[发明专利]CD63在制备肝脏疾病诊断试剂盒或制备预防或治疗肝脏疾病药物中的应用

说明书

技术领域

本发明涉及医药生物工程技术领域，提供了肝干细胞的特异性表面分子标志物CD63及其应用，特别是CD63在制备肝脏疾病诊断试剂盒或制备预防或治疗肝脏疾病药物中的应用，并通过该表面标志物从肝脏中快速分离和培养扩增肝干细胞的方法。具体涉及应用肝干细胞的表面特异性标志物，通过流式分选的方法从肝脏细胞悬液中快速分离出肝干细胞，并实现肝干细胞在体外的扩增和双向分化，以及在肝脏疾病动物模型肝脏内的再植。

背景技术

组织干细胞是指存在于个体已经分化的组织中的未分化细胞，这种细胞具有自我更新和特化形成该组织的细胞的能力。组织干细胞存在于机体的各种组织器官中，是组织器官稳态维持的结构和功能基础。成年个体组织中的组织干细胞在正常情况下大多处于休眠状态，只有在病理状态或在外界因素的作用下才能被激活增殖并向该组织的细胞类型分化。肝脏中的肝干细胞被认为存在于Hering’s管和胆管腺中，具有产生肝细胞和胆管上皮细胞的双向分化潜能。在正常肝组织中，肝干细胞的数量极少，只有当肝脏受损并且肝细胞的增殖受到抑制或是肝脏受到持续的大规模慢性损伤时，肝脏中的肝干细胞才能被激活，即所谓的“胆管反应”。在动物模型中常联合应用能够抑制肝细胞增殖的药物(如倒千里光碱、对乙酰氨基酚等)和三分之二肝切来诱导胆管反应，而在人类的慢性肝病中(如慢性病毒性肝炎、原发性胆汁性肝硬化等)常到观察到胆管反应的存在。
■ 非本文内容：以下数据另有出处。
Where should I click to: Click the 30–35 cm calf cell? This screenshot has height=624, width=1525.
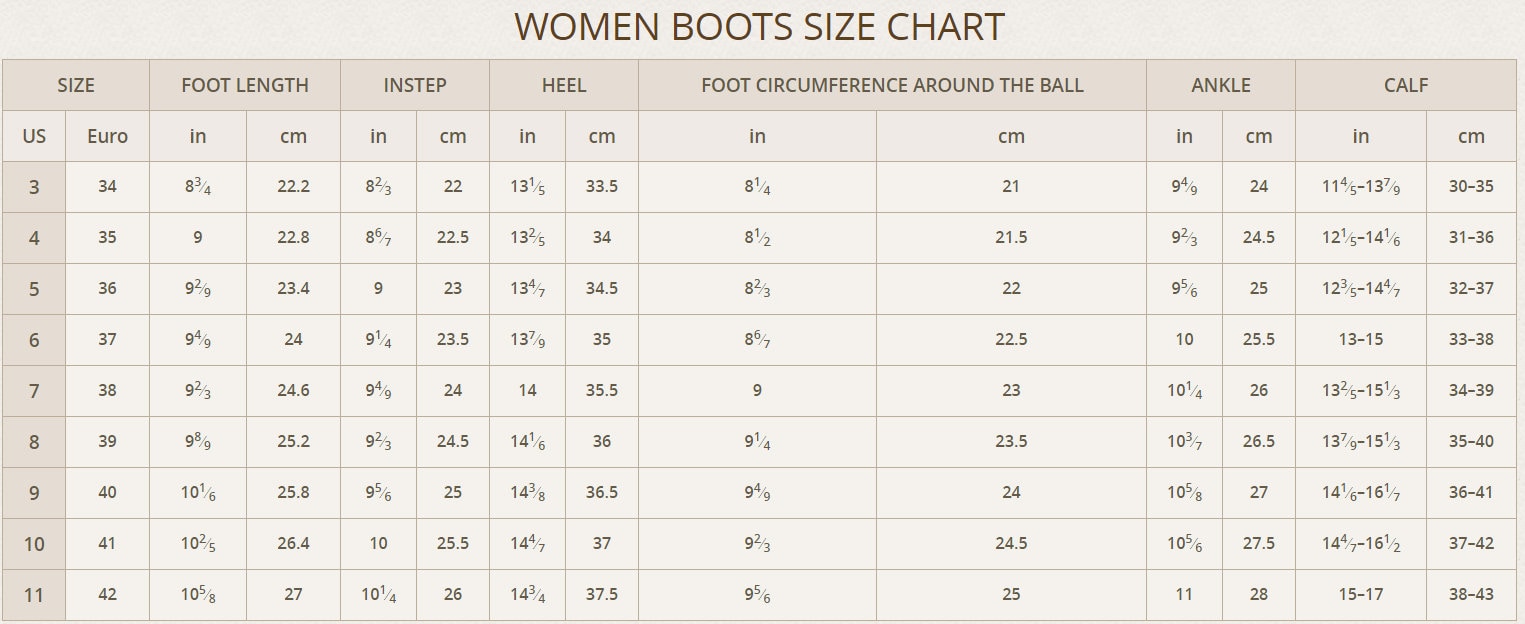pyautogui.click(x=1471, y=187)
肝干细胞的分离培养及其深入研究对于肝脏发育，肝脏损伤后再生、肝脏肿瘤的发生的机理以及各种原因导致的终末期肝脏疾病的细胞治疗都具有十分重要的研究意义和应用价值。由于肝干细胞在肝脏中存在的数量极少，目前报道肝干细胞的分离的方法尚不完善。Li等通过千里光碱联合2/3肝切诱导胆管反应后，将肝脏制备成细胞悬液，经过分级离心去除肝实质细胞后，再通过差速贴壁的方法将肝干细胞纯化(Li WL,Su J,Yao YC,Tao XR,Yan YB,Yu HY,Wang XM,Li JX,Yang YJ,Lau JT,Hu YP,Isolation and characterization of bipotent liver progenitor cells from adult mouse,Stem Cells,24(2),322-332)，该种分离纯化肝干细胞的方法比较繁琐，且不易从正常肝组织中分离出肝干细胞。近年来，通过Foxl1，CD133和Lgr5等肝干细胞的表面标志物结合流式或磁珠分选的方法从正常肝脏或诱导胆管反应的肝脏中分离出肝干细胞(Shin S,Walton G,Aoki R,Brondell K,Schug J,Fox A,Smirnova O,Dorrell C,Erker L,Chu AS,Wells RG,Grompe M,Greenbaum LE,Kaestner KH,Foxl1-Cre-marked adult hepatic progenitors have clonogenic and bilineage differentiation potential,Genes Dev.25(11):1185-1192；Dorrell C,Erker L,Schug J,Kopp JL,Canaday PS,Fox AJ,Smirnova O,Duncan AW,Finegold MJ,Sander M,Kaestner KH,Grompe M,Prospective isolation of a bipotentialclonogenic liver progenitor cell in adult mice.Genes Dev.25(11):1193-1203；Huch M,Dorrell C,Boj SF,van Es JH,Li VS,van de Wetering M,Sato T,Hamer K,Sasaki N,Finegold MJ,Haft A,Vries RG,Grompe M,Clevers H,In vitro expansion of single Lgr5+liver stem cells induced by Wnt-driven regeneration,Nature.494(7436):247-250.)，但这些标志物并不能有效区分肝干细胞和胆管细胞。因此，现有的分离肝干细胞的方法操作繁复或是分离的肝干细胞纯度较低，目前尚没有能够快速从肝脏组织中特异分离纯化肝干细胞的方法。